The story began with Astronaut Chris Hadfield covering David Bowie’s Space Oddity while actually in space. Before uploading the song and video on YouTube, Hadfield’s people approached Bowie’s people for permission to post the video and was told that out of all the songs Bowie wrote he didn’t have the rights to that particular Bowie tune. While he gave his full consent on the use of the song, Bowie left it up to the song’s publisher for the final say. They allowed the video to stay on the site for a year and then the newspaper reported “erroneously…that Mr Bowie had granted the original license but failed to renew the license after one year. That’s NOT what happened and The Ottawa Citizen apologized to Bowie for the error…
The apology reads:
In April of 2013, while Commander Hadfield was still in space, his people contacted Mr. Bowie to seek permission to make the video.
They were informed that while Mr. Bowie would give his full support to the use of the song by Commander Hadfield, Space Oddity was the only one of more than 300 songs he has written and recorded for which he did not own or control the copyright. Mr. Bowie offered to have his people call the publisher and convey his strong support, but he had no ability to personally dictate any of the terms of the licence or even require the publishers to issue one.
Immediately thereafter, Mr.
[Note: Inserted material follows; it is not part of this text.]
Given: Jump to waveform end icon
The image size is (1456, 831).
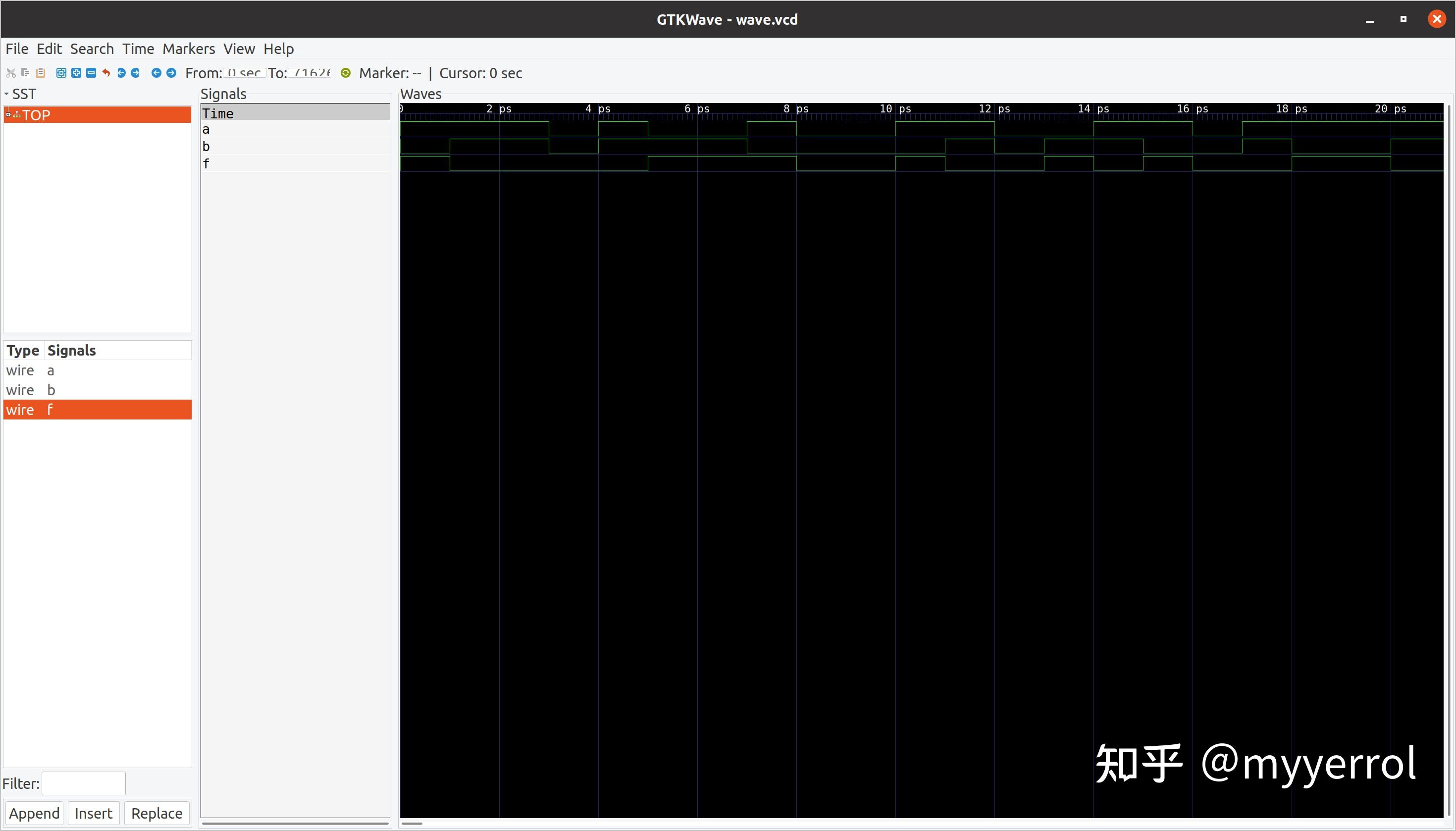Looking at the screenshot, I should 135,72.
Bowie made contact with the publisher of the composition expressing his wish that they allow Commander Hadfield the right to record and synchronize his recording to the video he was proposing to make. Mr. Bowie strongly suggested that the licence be immediately issued at no charge and that the creation of this video had his enthusiastic support.
One year later, the Citizen erroneously published that Mr. Bowie had granted the original licence but failed to renew the licence after one year. The commentary published by the Citizen also erroneously implied that Mr. Bowie was the reason the video had to be removed from YouTube and questioned how his actions could have “made the world a better place.” The article caused an immediate reaction by thousands of fans worldwide, and this incorrect information was picked up by hundreds of other news sources around the world.
On behalf of Blayne Haggart and ourselves, we regret the error and we sincerely apologize to Mr. Bowie as well as all his fans around the world.
A recent tweet from Commander Hatfield reveals the awesome video will be back on line soon.